Morrison’s voice, though, is what vaulted him into stardom, an Irish brogue of unusual intensity and stamina—a perfect partner for the tenor saxophone he has used to compose material. While some of his songwriting contemporaries have been criticized as poor vocalists (Dylan, Mitchell, Neil Young), Van the Man has been known as a full-throated prodigy with remarkable power. It has been his pipes rather than his poetry which have won him praise. Early on he developed a reputation for his scat singing, filling time with nonsense syllables rather than reaching for a witty bon mot. In fan favorites like “Listen to the Lion,” heavy repetition and deep growling gradually sweep away the curious turns of phrase.

City Lights Press—the San Francisco publisher known for promoting Beat poets like Allen Ginsberg and Gregory Corso in the 1950s—published a collection of Morrison’s lyrics in 2014. Morrison has been explicit about the influence the Beats had on him; he mentions reading “Kerouac’s Dharma Bums and On the Road” in his terrific 1982 tune “Cleaning Windows.” But read as poetry, his lyrics seem less like Beat riffing and more like Dada experimentation. The collection was edited to retain Morrison’s trademark scatting, so lines of poetry in the book include “Sha la la la la la la la la lala dee dah” (“Brown Eyed Girl”), “Dadada da da da, dada da da da” (“Jackie Wilson Said”), and “De de de de de de de de de” (“Rolling Hills”).

Is this a cry for help? Is it all an elaborate fiction?

While Morrison’s lyrics probably won’t land him in any notable poetry anthologies, they are nevertheless interesting. And What’s It Gonna Take?, taken as a whole, is worth a listen. The tunes are quite good. And the second half of the album takes a fascinating turn. “Damage and Recovery,” the catchiest tune on the record, begins by complaining about the “fear-mongering media” and “snowflakes hiding in their houses” but keeps repeating that “I’m not where I’m meant to be.” The rest of the tracks deepen this self-deprecatory vein, questioning whether the singer himself is the problem. “I’m having a nervous breakdown,” he shouts in one number. “I ain’t no celebrity,” he pleads in the next. “Playing music is enough for me.”

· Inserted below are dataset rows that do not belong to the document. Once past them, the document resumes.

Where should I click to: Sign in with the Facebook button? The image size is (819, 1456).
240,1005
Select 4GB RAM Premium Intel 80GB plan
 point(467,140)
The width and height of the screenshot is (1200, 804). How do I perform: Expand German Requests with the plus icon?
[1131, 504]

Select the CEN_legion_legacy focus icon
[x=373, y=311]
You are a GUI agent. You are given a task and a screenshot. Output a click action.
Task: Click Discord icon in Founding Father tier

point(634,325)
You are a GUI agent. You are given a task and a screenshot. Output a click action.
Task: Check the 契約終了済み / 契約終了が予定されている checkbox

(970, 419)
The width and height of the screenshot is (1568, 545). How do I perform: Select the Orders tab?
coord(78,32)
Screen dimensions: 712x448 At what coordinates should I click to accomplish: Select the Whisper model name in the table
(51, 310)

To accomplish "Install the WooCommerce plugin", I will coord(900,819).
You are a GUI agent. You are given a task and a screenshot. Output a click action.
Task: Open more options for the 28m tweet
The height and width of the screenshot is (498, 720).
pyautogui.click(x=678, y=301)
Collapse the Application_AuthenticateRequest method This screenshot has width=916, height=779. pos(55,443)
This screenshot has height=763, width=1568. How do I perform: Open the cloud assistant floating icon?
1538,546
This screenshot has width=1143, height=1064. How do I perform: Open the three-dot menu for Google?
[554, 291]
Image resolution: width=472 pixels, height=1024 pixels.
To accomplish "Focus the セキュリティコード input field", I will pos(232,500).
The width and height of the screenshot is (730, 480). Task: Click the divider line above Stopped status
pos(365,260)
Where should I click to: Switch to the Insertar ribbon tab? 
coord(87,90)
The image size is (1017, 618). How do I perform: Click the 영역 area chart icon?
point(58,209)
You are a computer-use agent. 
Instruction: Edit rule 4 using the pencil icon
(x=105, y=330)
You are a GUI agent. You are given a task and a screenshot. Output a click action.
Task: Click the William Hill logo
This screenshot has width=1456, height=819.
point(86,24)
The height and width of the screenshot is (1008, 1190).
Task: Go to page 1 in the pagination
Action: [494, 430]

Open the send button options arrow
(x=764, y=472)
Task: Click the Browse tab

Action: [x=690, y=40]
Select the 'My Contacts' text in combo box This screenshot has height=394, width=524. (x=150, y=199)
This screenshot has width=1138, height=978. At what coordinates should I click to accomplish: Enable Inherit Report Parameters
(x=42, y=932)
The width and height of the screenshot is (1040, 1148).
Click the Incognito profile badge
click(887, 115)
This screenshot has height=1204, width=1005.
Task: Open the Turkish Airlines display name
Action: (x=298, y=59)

Don’t take my lyrics seriously, he seems to be saying. I’m just a musician, an entertainer. He even suggests that he is only operating under a “stage name,” that this is all just a performance. The final tune, “Pretending,” throws everything before it under the shadow of irony:

Pretending my life is not in ruins
Pretending I’m not depressed
Pretending I left it all behind
Pretending most of the time

Is this a cry for help? Is any aspect of the album’s lyrics sincere? Is it all an elaborate fiction?

While many listeners will initially recoil from its odd politicizing, the future will look more kindly on What’s It Gonna Take?. It will be seen as an inventive concept album generated in the twilight of a hitmaker’s career. The tunes are good, and the production quality is sound. The lyrics are often vague enough that a later generation of listeners won’t understand the specific references. They’ll be left with pop songs about fighting back against corrupt authorities—with artful arrangements, smooth horns, and excellent vocals.